Right now, Gomes and Schwartz are trying to achieve proof of concept by coming up with a tenable design for a corridor that would accommodate grizzlies, wolverines, and lynx. Eventually they hope to be able to add dozens of other species to the mix, but they admit that getting to that point will require much more work. One reason why is that our understanding of species biology—which has vastly improved from where it was a hundred years ago—still can’t tell us exactly how a species will respond to stressors in its habitat.
Turtle crossing. (Photo: Anthony Ross/Shutterstock)
“It’s just plain hard,” says Paul Beier, a conservation biologist at Northern Arizona University and the co-founder of corridordesign.org, an open-source website dedicated to the subject. “For pronghorn antelope, for example, we know that road is much worse than grassland—road is hell, grassland is heaven. But is a road a thousand times worse? A hundred times? Ten times? Computer models need numbers.”

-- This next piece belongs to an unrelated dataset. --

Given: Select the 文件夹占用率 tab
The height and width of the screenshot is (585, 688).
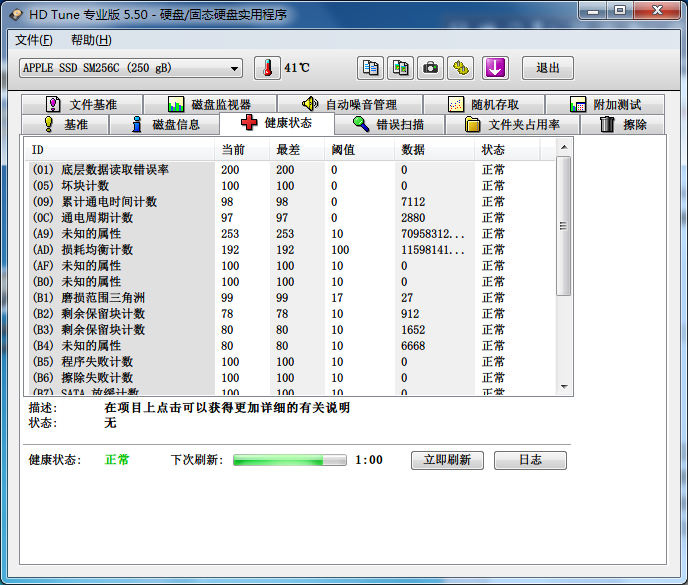Looking at the screenshot, I should (512, 125).
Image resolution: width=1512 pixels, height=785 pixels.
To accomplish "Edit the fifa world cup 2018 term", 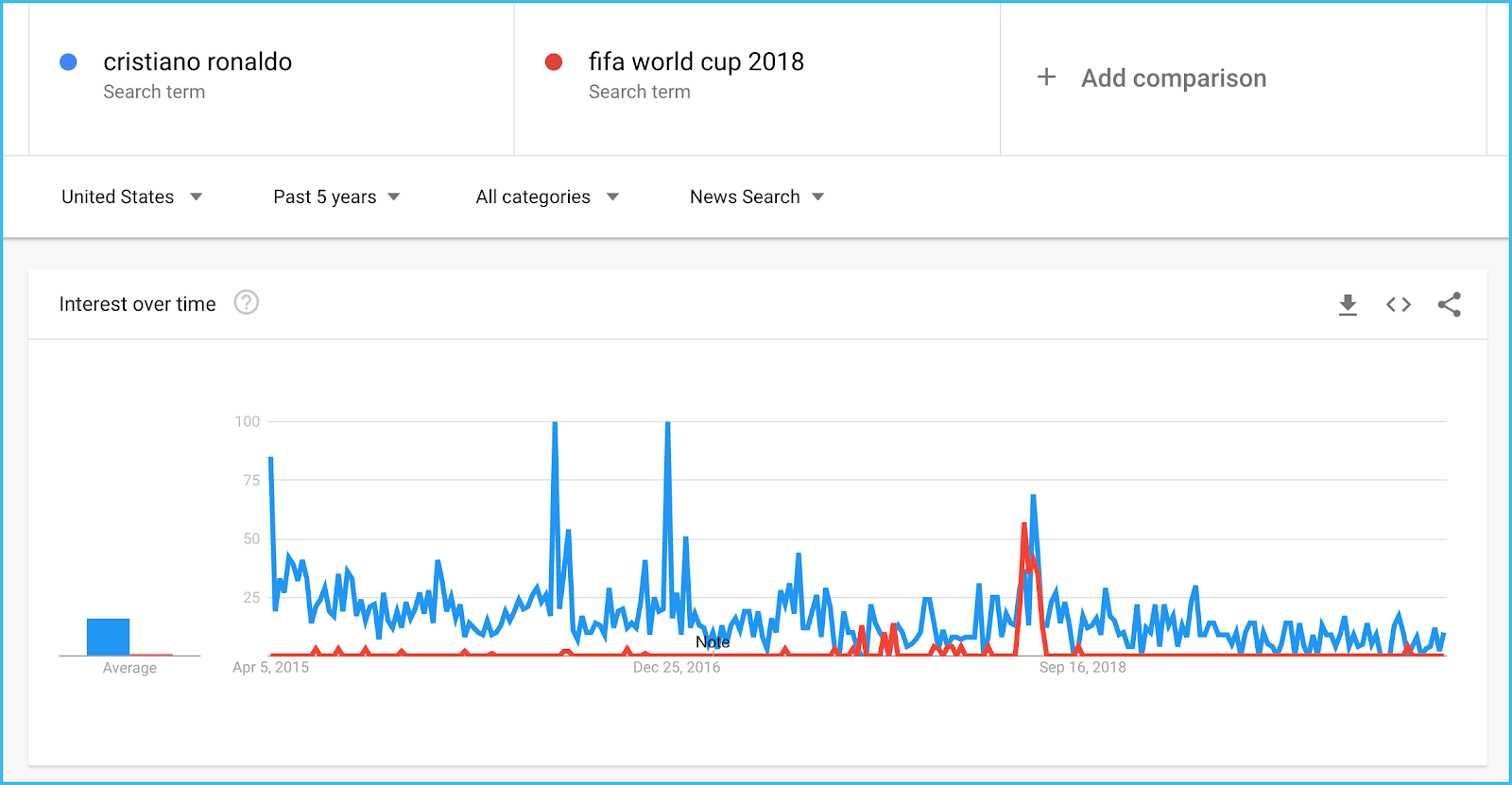I will pyautogui.click(x=696, y=62).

With the right numbers, those computer models can better calculate the probability of an animal’s meeting with success or failure as it tries to get from point A to point B. “Wolverines, we know, like spring snow and movement through high country,” says Schwartz. “Grizzlies like riparian zones. Fishers like large forests with large-diameter trees.” While these different aspects of corridor topography may intersect, he adds, “they don’t always. It gets even more complicated when you add in factors like slope, the distance to road, canopy cover, or an animal’s proclivity to be near humans. The mathematics needed to solve this optimization problem can get quite complex.”

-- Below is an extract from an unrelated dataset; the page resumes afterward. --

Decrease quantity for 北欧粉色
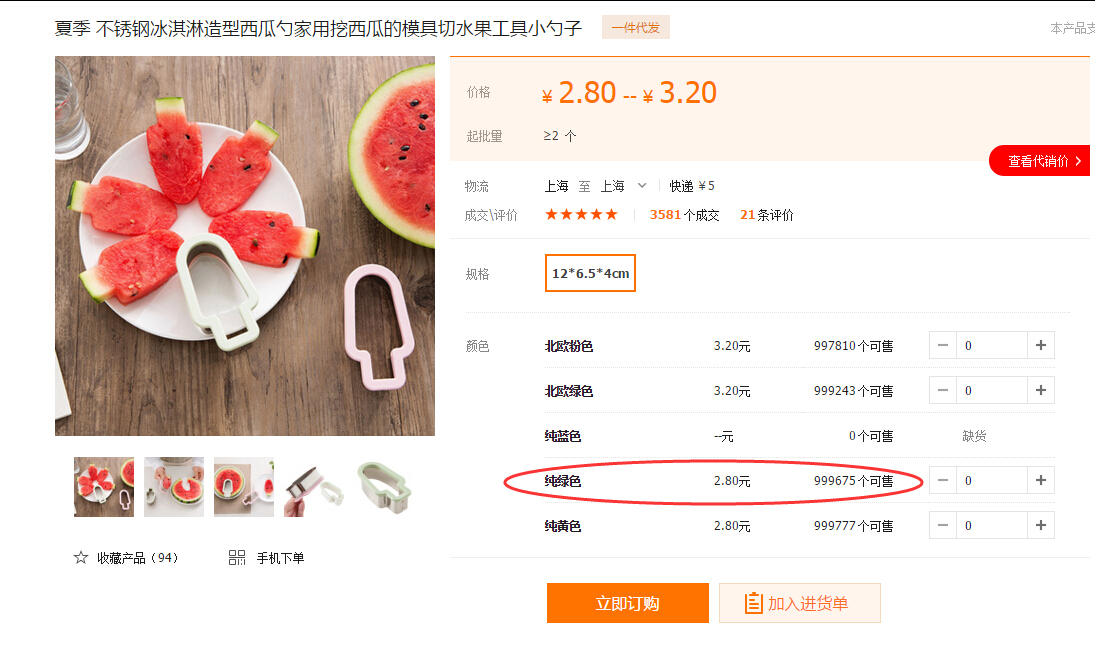1095x648 pixels. (x=943, y=345)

And of course, there’s one more variable to consider. “The new frontier, the one that’s still unfolding, is figuring out how to design corridors for climate change,” Beier says. Already, animals are responding to climate change by altering the routes and the timing of their migrations—shifts that can complicate the design process, even as they make the need for well-designed corridors that much more urgent.

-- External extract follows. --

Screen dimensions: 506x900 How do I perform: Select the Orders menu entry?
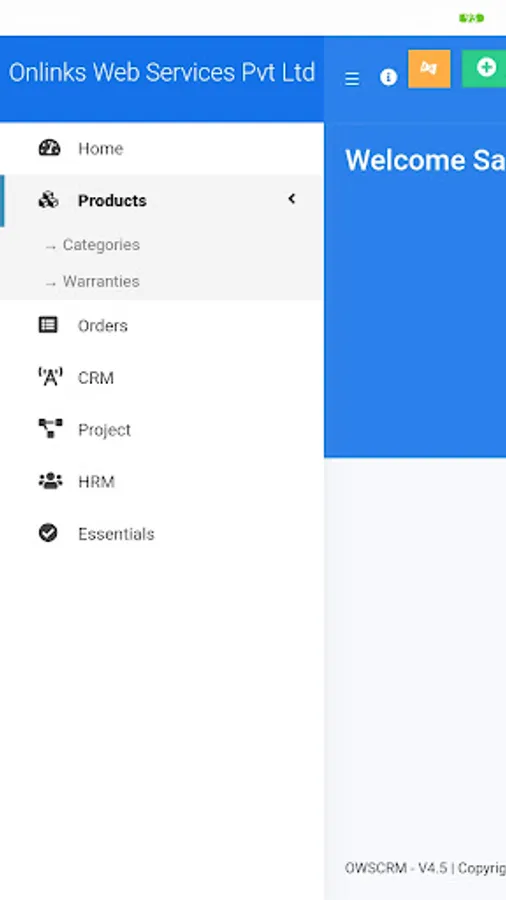(x=162, y=325)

Until we can solve these smaller puzzles within the larger puzzle, Beier says, any plans we may have for large-scale national corridors—such as this one, between Yellowstone National Park and the Yukon—remain “worthy experiments that might not succeed.” No corridor designed on such a scale has been fully implemented yet in the U.S., which means there’s little data available to show what might make one successful or not. To address that question, Beier and his research team have applied for funding to study 30 “accidental” corridors around the world—naturally occurring pathways that have somehow managed to survive for decades alongside human development—in order to discern clues that might help them in the task of designing artificial ones.
The good news, Ament says, is that the owners and managers of federal, state, local, tribal, and private lands seem to be on the same page: Establishing wildlife corridors, they all agree, is an important and worthy goal. Once we’ve used some of the world’s most sophisticated networking software to design the perfect corridor, all that will be left to do will be to get these different stakeholders to work together, setting aside large swaths of their land to create safe, unbroken pathways for animals to use. As we’ll undoubtedly learn, that’s a networking challenge of an entirely different sort.